DESCRIPTION OF THE TASK
Rewrite all the entries below, swapping "computer-use agent" for "computer-use assistant" everywhere it occurs and leaving every other character as it is.
══ MATERIAL FOR THIS TASK ══
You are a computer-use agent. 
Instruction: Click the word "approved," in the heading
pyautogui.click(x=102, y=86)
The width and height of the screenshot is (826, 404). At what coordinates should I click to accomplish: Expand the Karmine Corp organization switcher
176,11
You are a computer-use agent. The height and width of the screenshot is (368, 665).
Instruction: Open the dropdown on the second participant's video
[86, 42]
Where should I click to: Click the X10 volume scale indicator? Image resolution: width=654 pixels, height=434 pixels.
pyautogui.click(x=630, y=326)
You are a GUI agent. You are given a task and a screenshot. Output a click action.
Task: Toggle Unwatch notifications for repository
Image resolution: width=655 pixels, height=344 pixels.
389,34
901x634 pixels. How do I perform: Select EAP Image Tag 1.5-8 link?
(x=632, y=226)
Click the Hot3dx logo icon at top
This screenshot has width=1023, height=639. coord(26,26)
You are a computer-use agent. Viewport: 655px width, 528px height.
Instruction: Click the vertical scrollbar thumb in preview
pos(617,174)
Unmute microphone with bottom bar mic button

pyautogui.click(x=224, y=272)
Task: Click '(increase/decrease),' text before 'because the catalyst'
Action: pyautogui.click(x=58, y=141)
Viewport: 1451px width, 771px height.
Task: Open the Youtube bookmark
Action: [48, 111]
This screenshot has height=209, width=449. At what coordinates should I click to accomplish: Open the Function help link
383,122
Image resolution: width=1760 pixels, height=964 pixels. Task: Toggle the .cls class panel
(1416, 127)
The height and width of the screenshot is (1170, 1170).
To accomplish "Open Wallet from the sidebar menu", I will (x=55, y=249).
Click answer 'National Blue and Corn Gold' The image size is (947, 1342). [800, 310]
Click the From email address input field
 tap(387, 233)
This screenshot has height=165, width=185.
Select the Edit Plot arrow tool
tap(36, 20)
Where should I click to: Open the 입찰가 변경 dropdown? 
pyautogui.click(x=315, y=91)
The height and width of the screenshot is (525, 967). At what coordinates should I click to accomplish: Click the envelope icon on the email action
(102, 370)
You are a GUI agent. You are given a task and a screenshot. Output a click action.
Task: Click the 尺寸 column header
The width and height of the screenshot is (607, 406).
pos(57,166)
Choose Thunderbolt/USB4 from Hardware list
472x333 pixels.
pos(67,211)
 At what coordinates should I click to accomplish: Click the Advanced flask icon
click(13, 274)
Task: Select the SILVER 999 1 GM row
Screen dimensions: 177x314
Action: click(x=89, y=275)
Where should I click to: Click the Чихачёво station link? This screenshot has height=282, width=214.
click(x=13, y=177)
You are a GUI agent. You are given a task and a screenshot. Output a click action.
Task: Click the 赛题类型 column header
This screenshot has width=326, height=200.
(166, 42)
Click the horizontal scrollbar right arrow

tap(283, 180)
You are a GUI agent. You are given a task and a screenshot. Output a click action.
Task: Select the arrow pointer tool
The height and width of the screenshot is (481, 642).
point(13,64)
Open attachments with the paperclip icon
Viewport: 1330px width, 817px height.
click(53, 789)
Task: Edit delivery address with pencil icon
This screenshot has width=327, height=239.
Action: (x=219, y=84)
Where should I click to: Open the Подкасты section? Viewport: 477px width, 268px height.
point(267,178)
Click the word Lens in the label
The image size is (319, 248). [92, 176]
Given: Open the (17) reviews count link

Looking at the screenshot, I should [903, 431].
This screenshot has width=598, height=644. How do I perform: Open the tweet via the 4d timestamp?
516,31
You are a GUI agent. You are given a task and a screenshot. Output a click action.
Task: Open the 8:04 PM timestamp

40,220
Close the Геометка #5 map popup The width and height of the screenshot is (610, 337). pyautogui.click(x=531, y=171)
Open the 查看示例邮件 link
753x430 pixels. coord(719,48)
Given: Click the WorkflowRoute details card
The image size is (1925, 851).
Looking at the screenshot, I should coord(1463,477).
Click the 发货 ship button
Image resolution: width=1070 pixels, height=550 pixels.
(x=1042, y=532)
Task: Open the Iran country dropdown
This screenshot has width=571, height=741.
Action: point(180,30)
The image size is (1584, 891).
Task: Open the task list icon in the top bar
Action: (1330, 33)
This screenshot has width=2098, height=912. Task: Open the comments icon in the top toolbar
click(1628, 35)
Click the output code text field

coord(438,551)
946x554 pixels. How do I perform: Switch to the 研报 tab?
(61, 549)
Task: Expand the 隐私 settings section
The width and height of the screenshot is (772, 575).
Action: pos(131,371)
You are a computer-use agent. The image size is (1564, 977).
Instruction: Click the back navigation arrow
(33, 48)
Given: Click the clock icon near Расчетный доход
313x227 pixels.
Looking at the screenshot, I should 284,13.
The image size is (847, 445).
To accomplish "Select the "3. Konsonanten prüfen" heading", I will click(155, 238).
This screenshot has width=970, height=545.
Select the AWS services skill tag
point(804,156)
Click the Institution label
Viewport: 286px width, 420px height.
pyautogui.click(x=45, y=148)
═══
OUTPUT
You are a computer-use assistant. 
Instruction: Click the word "approved," in the heading
pyautogui.click(x=102, y=86)
The width and height of the screenshot is (826, 404). At what coordinates should I click to accomplish: Expand the Karmine Corp organization switcher
176,11
You are a computer-use assistant. The height and width of the screenshot is (368, 665).
Instruction: Open the dropdown on the second participant's video
[86, 42]
Where should I click to: Click the X10 volume scale indicator? Image resolution: width=654 pixels, height=434 pixels.
pyautogui.click(x=630, y=326)
You are a GUI agent. You are given a task and a screenshot. Output a click action.
Task: Toggle Unwatch notifications for repository
Image resolution: width=655 pixels, height=344 pixels.
389,34
901x634 pixels. How do I perform: Select EAP Image Tag 1.5-8 link?
(x=632, y=226)
Click the Hot3dx logo icon at top
This screenshot has width=1023, height=639. coord(26,26)
You are a computer-use assistant. Viewport: 655px width, 528px height.
Instruction: Click the vertical scrollbar thumb in preview
pos(617,174)
Unmute microphone with bottom bar mic button

pyautogui.click(x=224, y=272)
Task: Click '(increase/decrease),' text before 'because the catalyst'
Action: pyautogui.click(x=58, y=141)
Viewport: 1451px width, 771px height.
Task: Open the Youtube bookmark
Action: [48, 111]
This screenshot has height=209, width=449. At what coordinates should I click to accomplish: Open the Function help link
383,122
Image resolution: width=1760 pixels, height=964 pixels. Task: Toggle the .cls class panel
(1416, 127)
The height and width of the screenshot is (1170, 1170).
To accomplish "Open Wallet from the sidebar menu", I will (x=55, y=249).
Click answer 'National Blue and Corn Gold' The image size is (947, 1342). [800, 310]
Click the From email address input field
 tap(387, 233)
This screenshot has height=165, width=185.
Select the Edit Plot arrow tool
tap(36, 20)
Where should I click to: Open the 입찰가 변경 dropdown? 
pyautogui.click(x=315, y=91)
The height and width of the screenshot is (525, 967). At what coordinates should I click to accomplish: Click the envelope icon on the email action
(102, 370)
You are a GUI agent. You are given a task and a screenshot. Output a click action.
Task: Click the 尺寸 column header
The width and height of the screenshot is (607, 406).
pos(57,166)
Choose Thunderbolt/USB4 from Hardware list
472x333 pixels.
pos(67,211)
 At what coordinates should I click to accomplish: Click the Advanced flask icon
click(13, 274)
Task: Select the SILVER 999 1 GM row
Screen dimensions: 177x314
Action: click(x=89, y=275)
Where should I click to: Click the Чихачёво station link? This screenshot has height=282, width=214.
click(x=13, y=177)
You are a GUI agent. You are given a task and a screenshot. Output a click action.
Task: Click the 赛题类型 column header
This screenshot has width=326, height=200.
(166, 42)
Click the horizontal scrollbar right arrow

tap(283, 180)
You are a GUI agent. You are given a task and a screenshot. Output a click action.
Task: Select the arrow pointer tool
The height and width of the screenshot is (481, 642).
point(13,64)
Open attachments with the paperclip icon
Viewport: 1330px width, 817px height.
click(53, 789)
Task: Edit delivery address with pencil icon
This screenshot has width=327, height=239.
Action: (x=219, y=84)
Where should I click to: Open the Подкасты section? Viewport: 477px width, 268px height.
point(267,178)
Click the word Lens in the label
The image size is (319, 248). [92, 176]
Given: Open the (17) reviews count link

Looking at the screenshot, I should [903, 431].
This screenshot has width=598, height=644. How do I perform: Open the tweet via the 4d timestamp?
516,31
You are a GUI agent. You are given a task and a screenshot. Output a click action.
Task: Open the 8:04 PM timestamp

40,220
Close the Геометка #5 map popup The width and height of the screenshot is (610, 337). pyautogui.click(x=531, y=171)
Open the 查看示例邮件 link
753x430 pixels. coord(719,48)
Given: Click the WorkflowRoute details card
The image size is (1925, 851).
Looking at the screenshot, I should coord(1463,477).
Click the 发货 ship button
Image resolution: width=1070 pixels, height=550 pixels.
(x=1042, y=532)
Task: Open the Iran country dropdown
This screenshot has width=571, height=741.
Action: point(180,30)
The image size is (1584, 891).
Task: Open the task list icon in the top bar
Action: (1330, 33)
This screenshot has width=2098, height=912. Task: Open the comments icon in the top toolbar
click(1628, 35)
Click the output code text field

coord(438,551)
946x554 pixels. How do I perform: Switch to the 研报 tab?
(61, 549)
Task: Expand the 隐私 settings section
The width and height of the screenshot is (772, 575).
Action: pos(131,371)
You are a computer-use assistant. The image size is (1564, 977).
Instruction: Click the back navigation arrow
(33, 48)
Given: Click the clock icon near Расчетный доход
313x227 pixels.
Looking at the screenshot, I should 284,13.
The image size is (847, 445).
To accomplish "Select the "3. Konsonanten prüfen" heading", I will click(155, 238).
This screenshot has width=970, height=545.
Select the AWS services skill tag
point(804,156)
Click the Institution label
Viewport: 286px width, 420px height.
pyautogui.click(x=45, y=148)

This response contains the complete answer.